#### Short exercise 1
Say whether each statement below agrees with the passage about compassion among liberals and conservatives, answering yes or no and quoting the passage's deciding words: (a) The studies found that the working poor give a greater percentage of their income to charity. (b) The studies found that liberals donate more blood than conservatives. (c) Nicholas Kristof's editorial appeared in The Washington Post.
#### Short exercise 2
Write a continuation of the passage about compassion among liberals and conservatives, starting right after its final sentence.

What Compassion Means to American Liberals and Conservatives
The New York Times recently published an editorial by Nicholas Kristof citing several studies showing that conservatives not only give more money to charity overall, but give a greater percentage of their income to charity (“Bleeding Heart Tightwads,” Dec. 20, 2008). And lest anyone makes assumptions that people with more money need tax write-offs and are more likely to be conservative, let me add that the studies also concluded that: the working poor give a greater percentage of their income to charity; conservatives more often volunteer to help charitable causes than liberals; and conservatives donate more blood than liberals. Thus, the amount of money one has is not an accurate proxy for calculating how charitable one is.
To anyone but a conservative, these findings are probably a surprise. That is because there is a world of difference between what political conservatives and political liberals regard as “compassion.” In a nutshell: to the conservative, compassion is simply helping a poor person in need; to the liberal, it is telling someone richer than he is to help a poor person in need.

#### Available data
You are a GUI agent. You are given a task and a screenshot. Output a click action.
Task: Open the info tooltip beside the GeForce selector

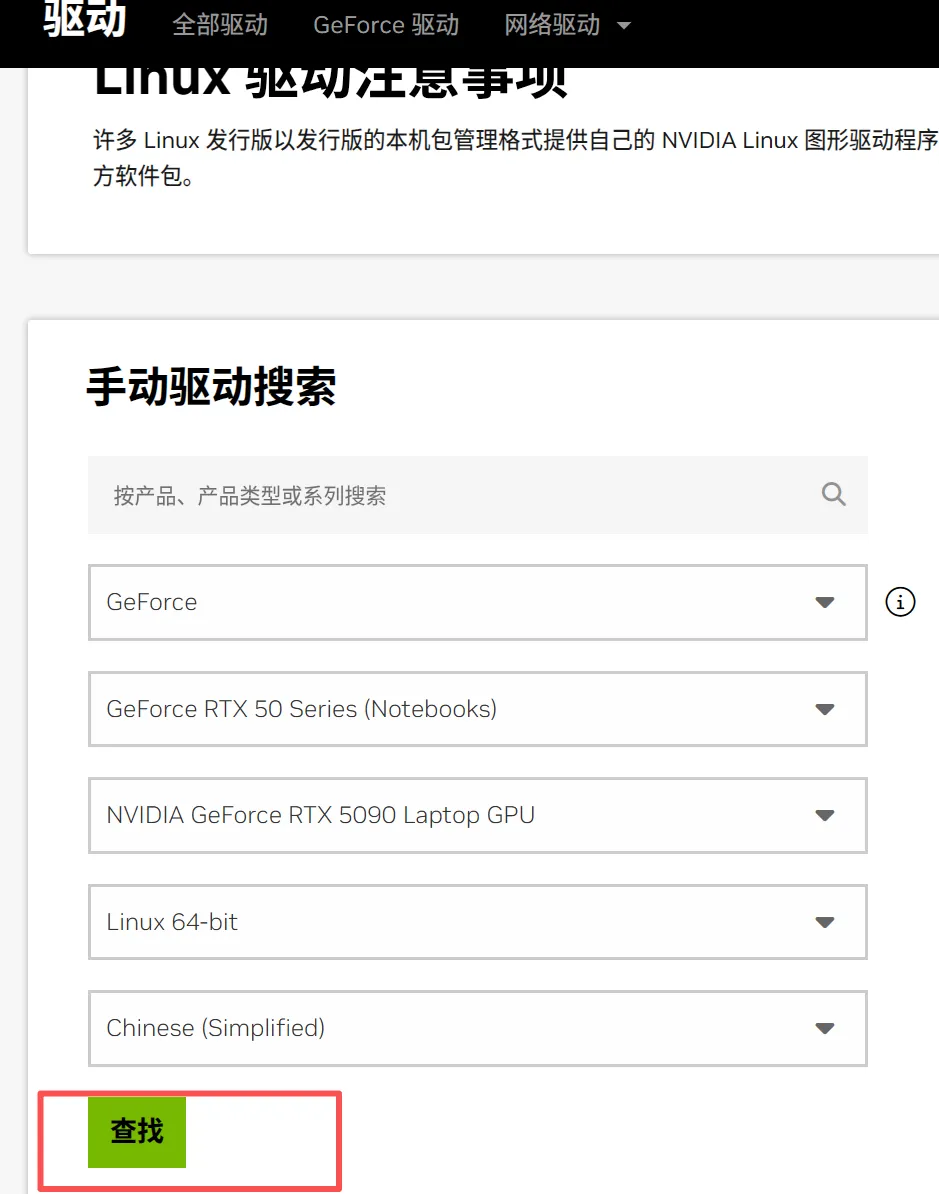tap(899, 602)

#### Output 1
(a) Yes: "the working poor give a greater percentage of their income to charity"
(b) No: "conservatives donate more blood than liberals"
(c) No: "The New York Times recently published an editorial by Nicholas Kristof"

#### Output 2
For many years now, the liberals have been able to bank, politically, on the notion that you can be “compassionate” simply by wanting to help the poor—whether or not you actually help them. Thus, the liberal Congressman casts himself as compassionate because the liberal wants to give one person’s money to another person under the mistaken notion that the other person deserves it more than the person who had it in the first place. In comparison, the conservative politician is cast as a stingy, greedy, heartless individual simply because he does not see why the government should be allowed to take one person’s earnings and give it to another person.
This has translated down into our culture as well, so that one can call himself “compassionate” not because he himself shows compassion, but simply because he votes for liberal politicians and favors liberal causes. The essence of the liberal’s position vis-à-vis the needy is not, “I will help you,” but instead “I will force someone else to help you.” Through this subterfuge, the liberal can rationalize to himself that he is doing his part to help the needy. Thus, Mr. Kristof casts Democrats as those “who speak passionately about the hungry and homeless,” and Republicans as “the ones who try to cut health insurance for children.” But what Mr. Kristof fails to appreciate is that he is merely exposing his own impoverished viewpoint. To him, government policy, alone, constitutes the sum of America’s social conscience.
Time and again, I am confronted by this crabbed imitation of true compassion. What the liberals fail to realize is that you can neither stimulate nor salve a conscience through enforced “charity.” It is neither “compassionate” nor “charitable” to compel a wealthy person to give portions of his bounty to the downtrodden. It is nobler and more rewarding to give freely—something that conservatives apparently understand better than liberals, judging by the studies.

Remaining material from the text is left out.